DevOps is considered the best way to meet the embedded software market demands for more applications and new features, all made available in shorter times.
A perfect storm is brewing for embedded device software development. Embedded devices are proliferating, particularly as new connectivity options, such as 5G, make innovative connected device applications possible, and their use is expanding, taking advantage of new analytics and artificial intelligence capabilities. At the same time, the device lifecycle needs, such as responding to evolving cyberattacks, make it necessary to quickly create and deploy software changes.
These conditions place new demands on development and operations staff. Increasingly, DevOps is considered the best way to meet the market demands for more applications and new features, all made available in shorter times. RTInsights recently sat down with Graham Morphew, Senior Director of Product Management at Wind River. We discussed the challenges of embedded device software development, the differences between DevOps for traditional environments and embedded devices, and more.

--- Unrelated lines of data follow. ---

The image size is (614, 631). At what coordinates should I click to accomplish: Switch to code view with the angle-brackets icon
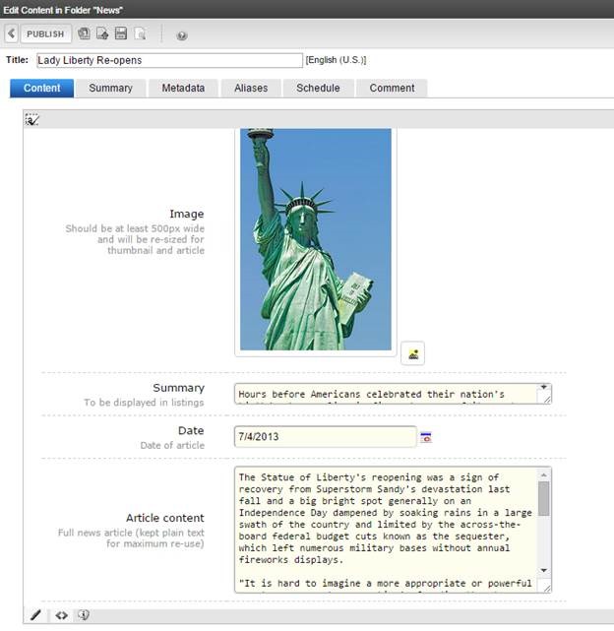[x=61, y=615]
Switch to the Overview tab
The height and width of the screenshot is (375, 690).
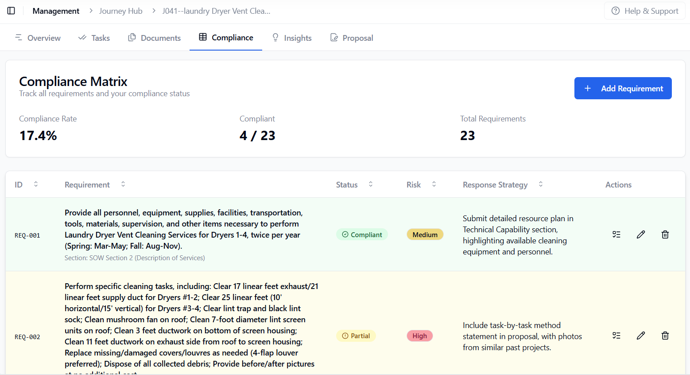(38, 38)
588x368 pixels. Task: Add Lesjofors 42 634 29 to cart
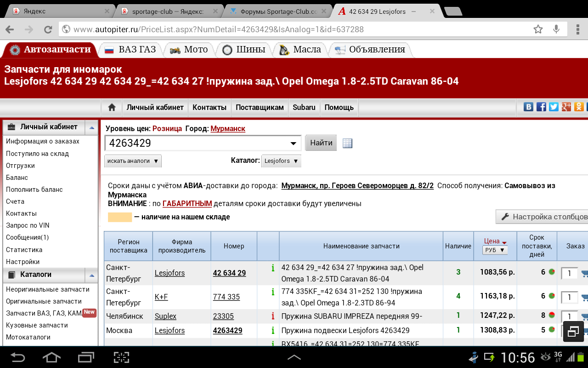click(x=584, y=273)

Here is a summary of our conversation.
RTInsights: How is DevOps for embedded devices different from traditional DevOps approaches to developing software?
Morphew: When you look at traditional DevOps in an IT enterprise-based environment, you have a ubiquitous execution environment. You’re either running on Intel servers in the cloud, or you have something running on an Intel PC. Embedded is very different. Your end execution environment is usually a different architecture than the one you are using for development. There are more challenges because of the diversity of the end hardware and how you deploy to them. For example, when you’re building software for a cloud-based environment, you know it’s going in a Google Cloud, Azure, or AWS environment. When you’re building embedded software, the diversity of choice for deployment environment is almost infinite, and you also could have devices in remote locations.
So, there are many differences in terms of how you think about the software and how these differences translate into DevOps implementation challenges.
You must contend with specialized hardware, cross-compiling, cross-debugging, memory footprints, and security issues. You don’t have the almost limitless resources at your fingertips as you would in a cloud environment. There’s an island of execution that you need to keep in mind as you design these systems. You also have security to worry about. You don’t necessarily have physical control of the security of the devices. You may have to contend with physical tampering of the device.
Another challenge is that the data from these devices is more difficult to gather. In a DevOps environment, you want a continuous feedback loop. That’s easy if development is on servers that are under your control. When you’re talking about devices, they will likely be remotely distributed, and they may not be online all the time. So, many different issues come into play when comparing your traditional DevOps and DevOps for embedded software.
RTInsights: Why will the embedded device community move towards DevOps? Why is it becoming compelling, and what’s happening in the markets to drive this?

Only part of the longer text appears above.